One of the most exciting things about the New York International Fringe Festival is the wealth of wacky, novel, uniquely spectacular shows that are able to see production under its auspices. Where else but FringeNYC would we get the chance to see singing LOLCats, spermatozoa puppets, and not one, but two adaptations of Dante's Inferno (just to scratch less than 2% of the surface)? However, amidst this highly entertaining and quirky motley, it is an absolute delight to see a show that strips away everything but the barest of essentials and reminds you that all you really need for an effective night of theatre is an interesting character with a story to tell. Such a show is High Plains.

A review of High Plains (written and performed by Brian Watkins and directed by Anthony Reimer) poses a conundrum for its writer. I went in knowing next to nothing about the plot—something I think the producers intended—and, though a summation of what happens could be done in just a few short sentences, a large amount of the delight in watching the piece comes from following the character's telling of it. Watkins and Reimer do a fantastic job in dispensing information in an effectively organic way, and to give any of that away in advance would be a shame.

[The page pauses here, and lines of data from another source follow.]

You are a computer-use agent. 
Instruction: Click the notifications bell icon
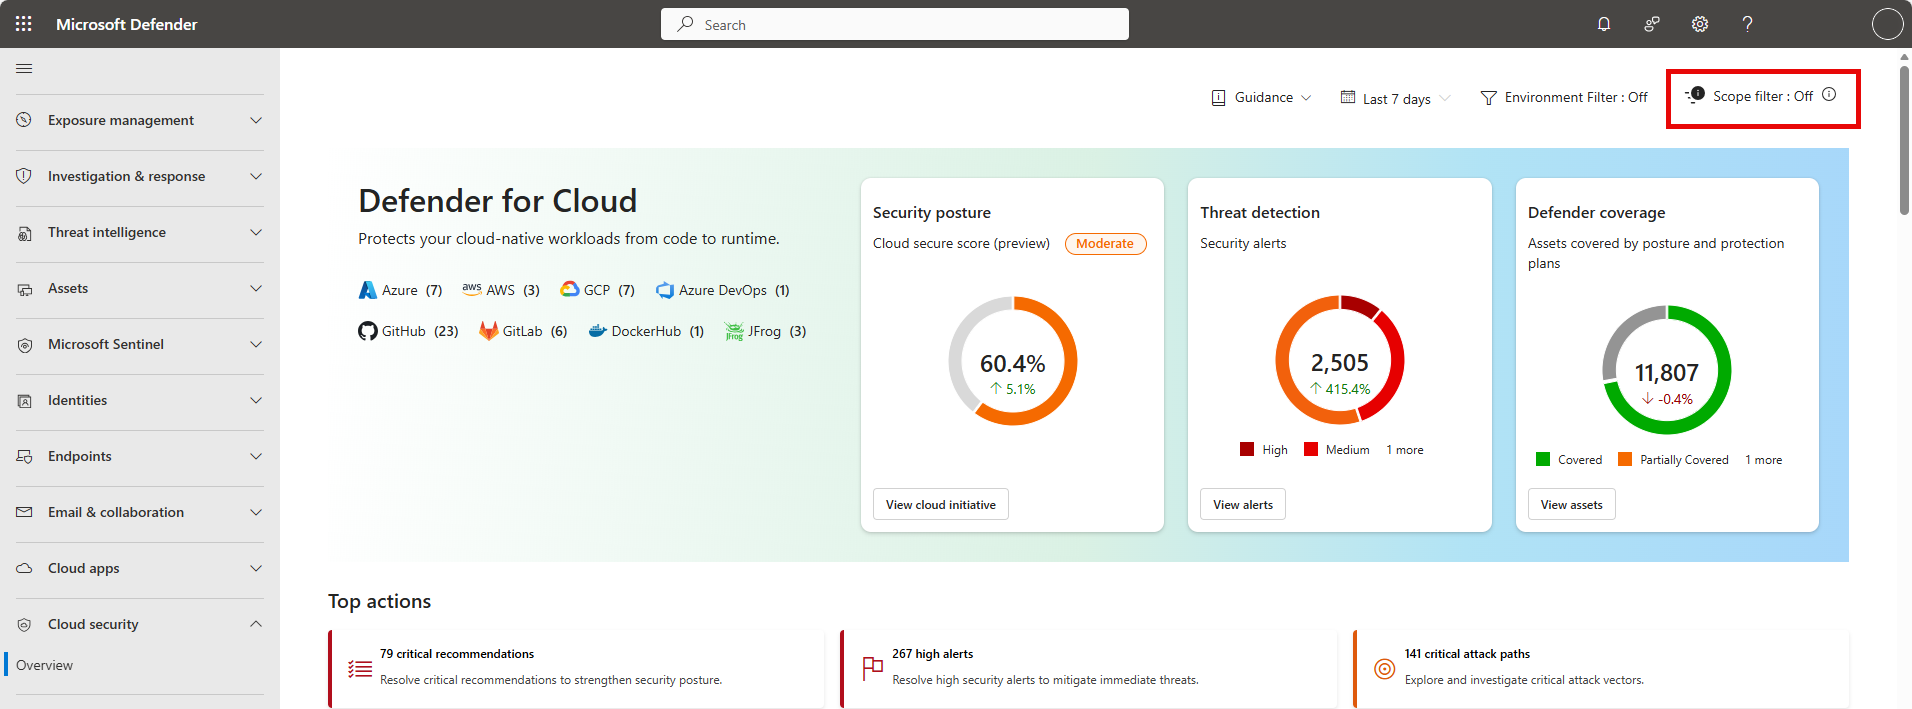pyautogui.click(x=1604, y=24)
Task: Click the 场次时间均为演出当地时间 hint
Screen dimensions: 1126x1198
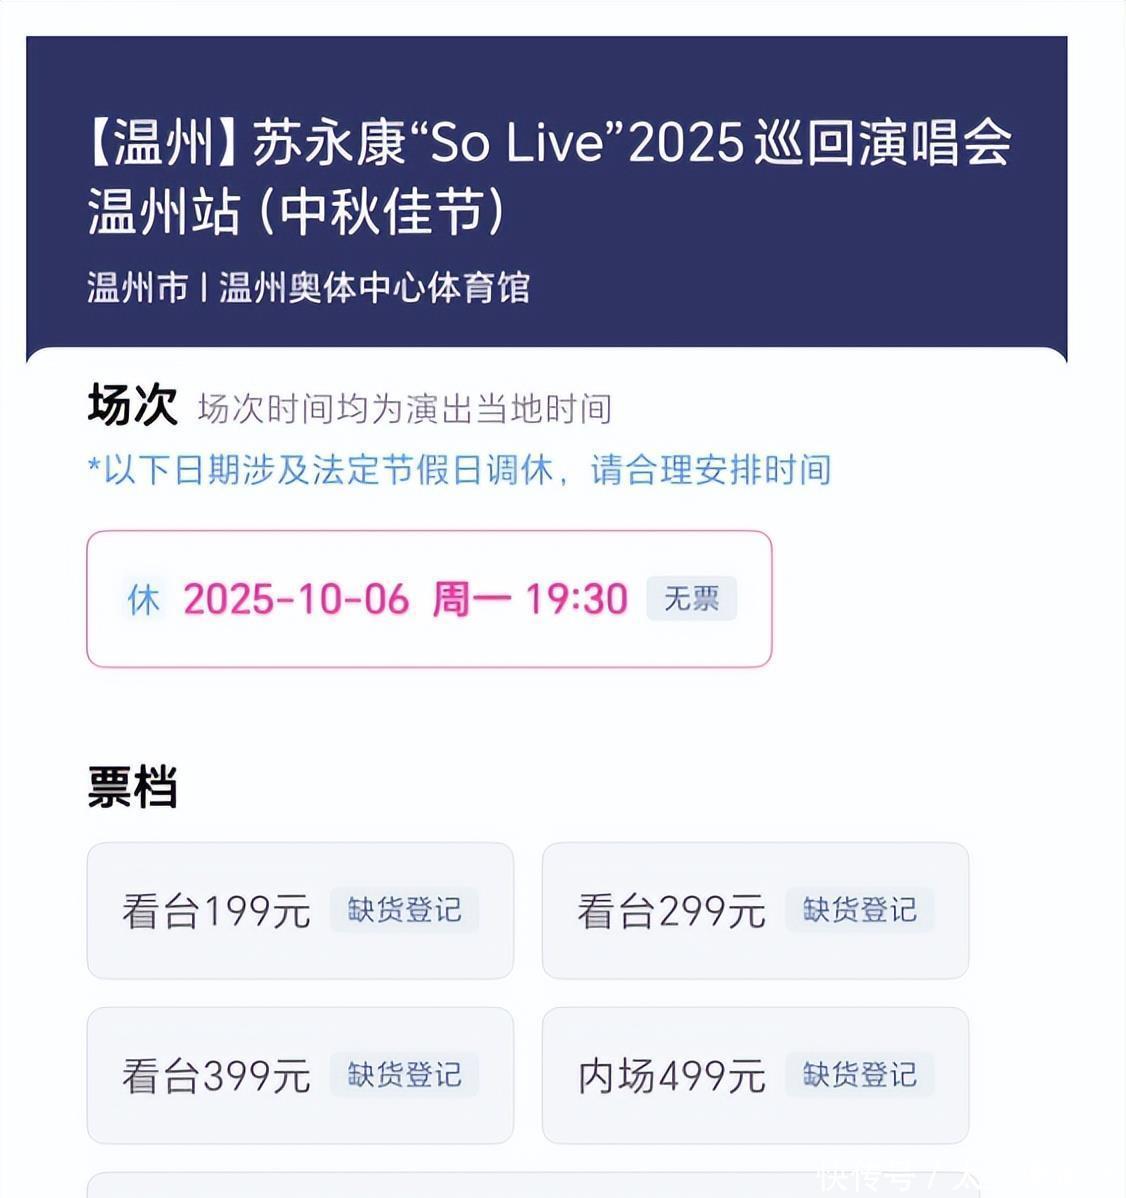Action: click(405, 409)
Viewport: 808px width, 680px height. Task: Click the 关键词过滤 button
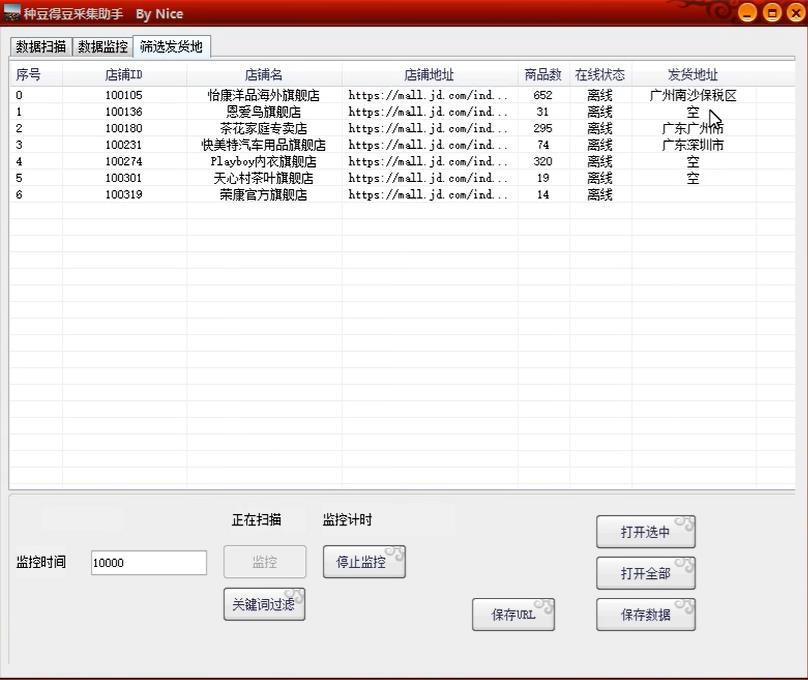(264, 604)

Here's what I can tell you. When we meet Jake—a nervous, scrappy guy sitting in a chair next to a pair of crutches and a bottle of pain medication—he warns us that he has already been drinking. He's not from here, and he won't be staying long. He's not in good condition physically or mentally. And there's a hole in his shirt. I can also tell you that things won't play out the way you think they will.

Suffice it to say, then, that High Plains is a thoroughly engaging, expertly acted, and terrifically written piece. A one-man-show, it plays like a modern-day campfire ghost story, only the flames are replaced by the neon lights of a local bar, and the ghosts are not chain-rattling specters, but the mysterious manifestations of a complicated past.

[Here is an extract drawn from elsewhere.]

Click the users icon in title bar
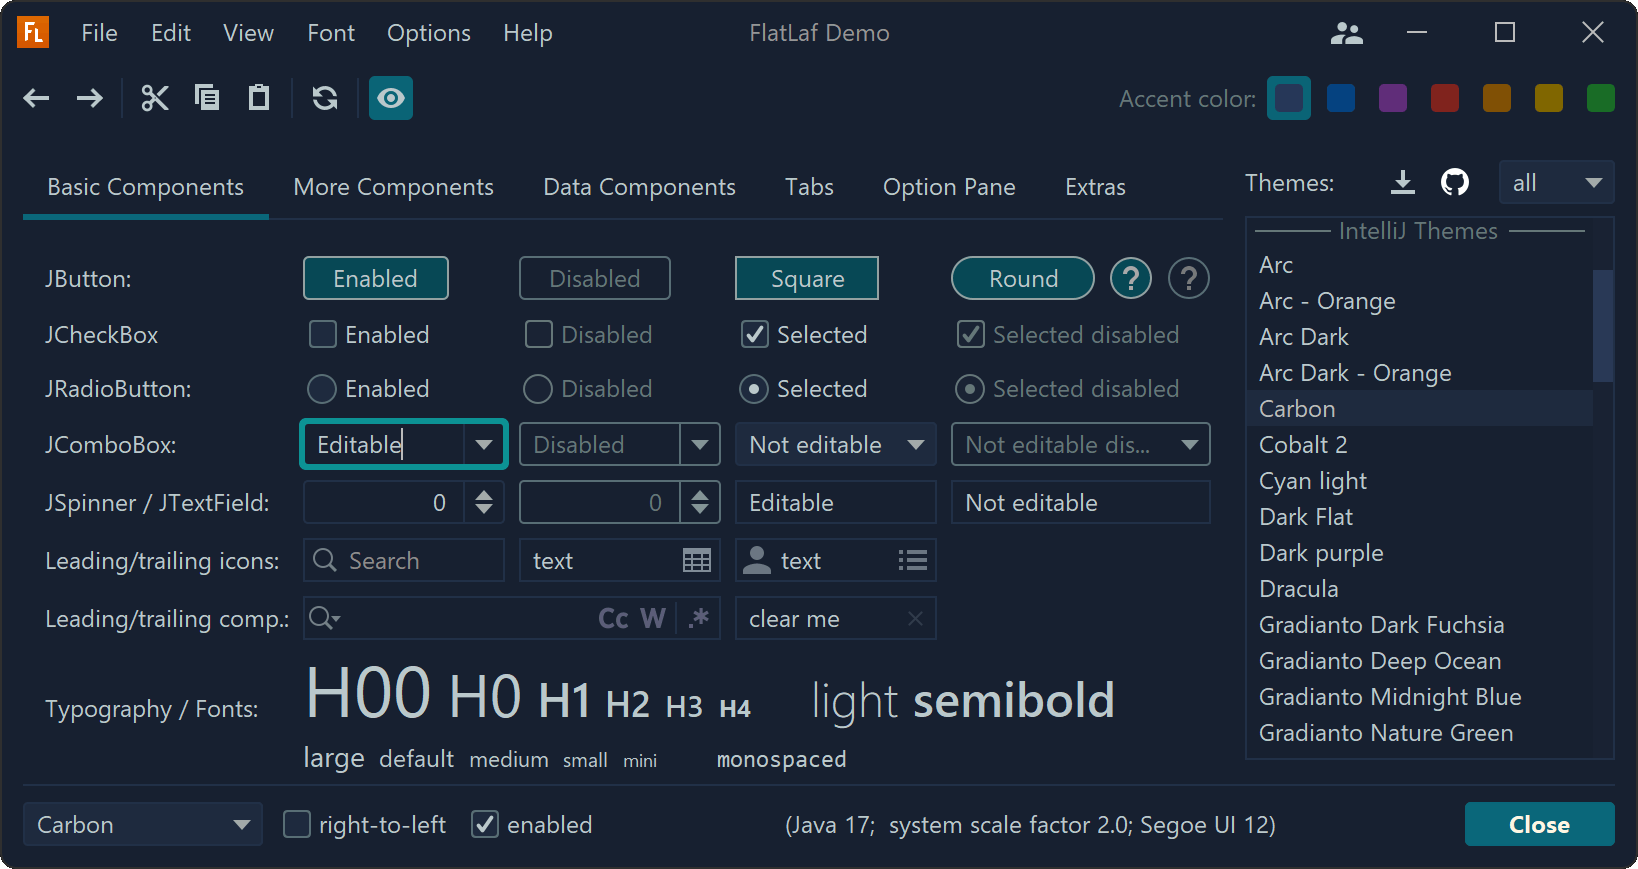Image resolution: width=1638 pixels, height=869 pixels. [x=1347, y=33]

Watkins has written a disturbing, thought-provoking tale with an ending that is guaranteed to inspire debate and reflection, and Reimer's direction ensures that we are nothing other than rapt with attention. There's no set, no props (other than the paltry handful listed above), no blocking, no sound effects, no puppets, no musical numbers . . . and absolutely no reason to miss out on such an effective evening of theatre.